The plant of the Pelzer Manufacturing Company is in the so-called up-country of South Carolina, but its projectors were Charlestonians, and Charleston was the financial center of the State and of the South, indeed, at that time. Consequently books of subscription were opened in Charleston,[249] rather than in Greenville or Spartanburg, the little cities they were then, near the water power which should drive the mill. Ten per cent. of the amount subscribed would be required in cash.[250]

The time necessary to secure the needed subscriptions may be checked up by following the optimistic notices that appeared in the paper from day to day as the capital grew. In this instance books were opened on January 25th, and on the twenty-seventh it was published that "the subscriptions to the stock ... amounted yesterday to $30,000, leaving but $50,000 to be subscribed. The books remain open today...." Toward the Trough Shoals (South Carolina) mill project of Walker, Fleming & Co., $50,000 was subscribed in capital stock in one week.[251] Subscriptions to the Charleston Manufacturing Company, pursuant to the advertisement already quoted, were first received on January 27th; by February 4th, 189 subscribers had taken stock to the amount of $206,600.[252] Two days later the amount had reached $220,200 representing 195 shareholders.[253]

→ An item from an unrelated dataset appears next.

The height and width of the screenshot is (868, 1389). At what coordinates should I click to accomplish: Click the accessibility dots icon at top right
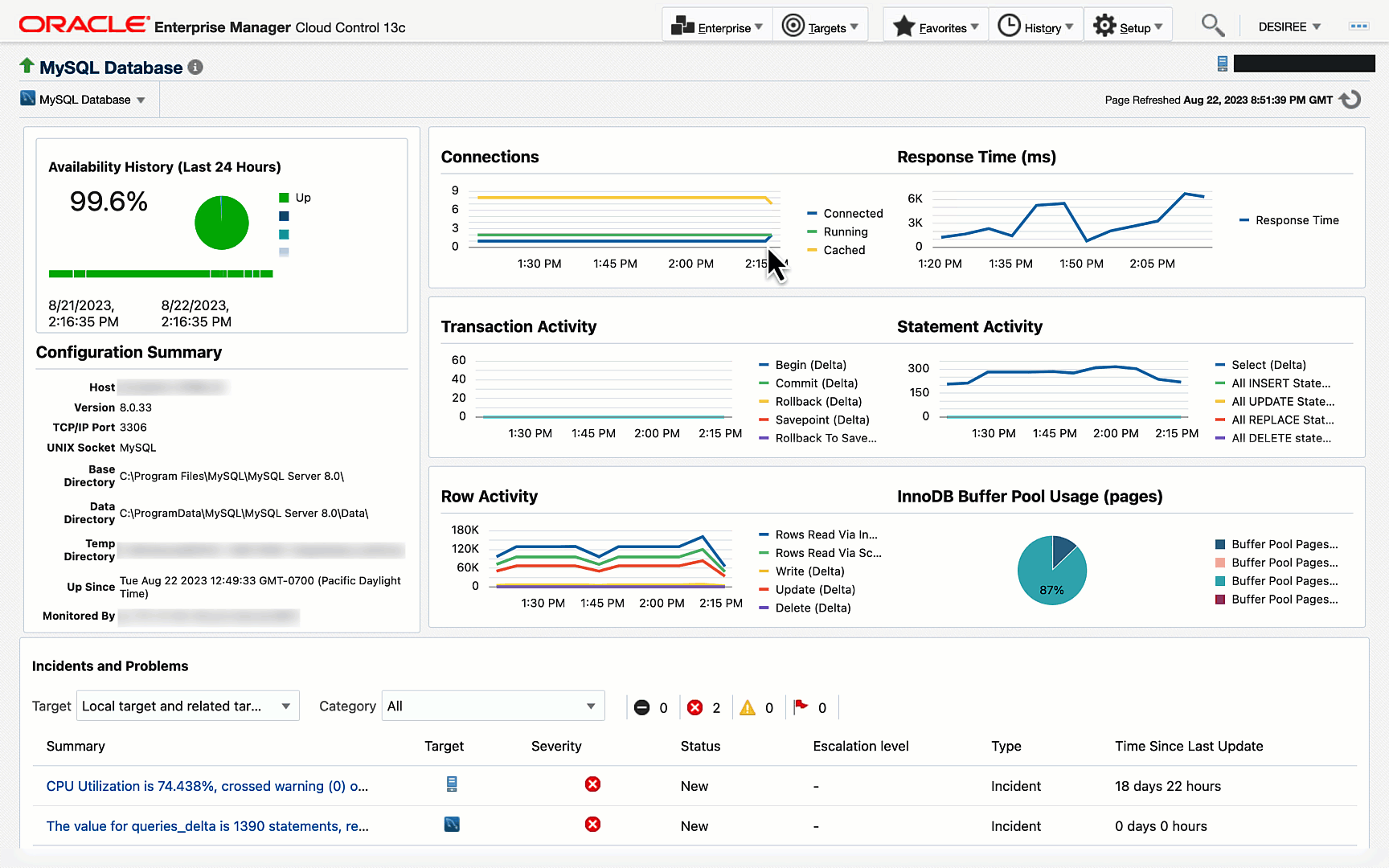tap(1358, 27)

Mr. Converse, one of the proprietors of the Glendale Factory, which had proved itself successful, bought up the site of the Rolling Mill of Mr. Boles, at Hurricane Shoals, seven miles from Spartanburg; the first $200,000 was quickly subscribed for, and books of subscription for $300,000 additional stock were opened January 1st; February 14th they were closed, the amount having been taken.[254]

This suggests a practise which was and still is frequent in the development of cotton mills in the South, namely, that of increasing the capital stock over the amount first proposed, as soon as the original sum had been subscribed, or when subscriptions somewhat in excess of the intended maximum had been received. In the case above, the additional stock was larger by $100,000 than the amount first offered. The Cannon Cotton Mill, Concord, North Carolina, was organized with a capital of $75,000. Before the building was completed, the capital stock was increased to $90,000 or so, most of the stockholders adding to the amount of their subscriptions.[255] The Seminole Mill, now erecting at Gastonia, was designed to have $175,000 capital. Mr. Armstrong, its projector, saw that more persons wanted stock, and he increased the capitalization to $225,000. The plant was intended first to have 10,000 spindles, later increased to 12,000 or 15,000 spindles.[256] Similarly, some others of the new mills under construction in Gastonia are capitalized above the amount named in their charters.[257]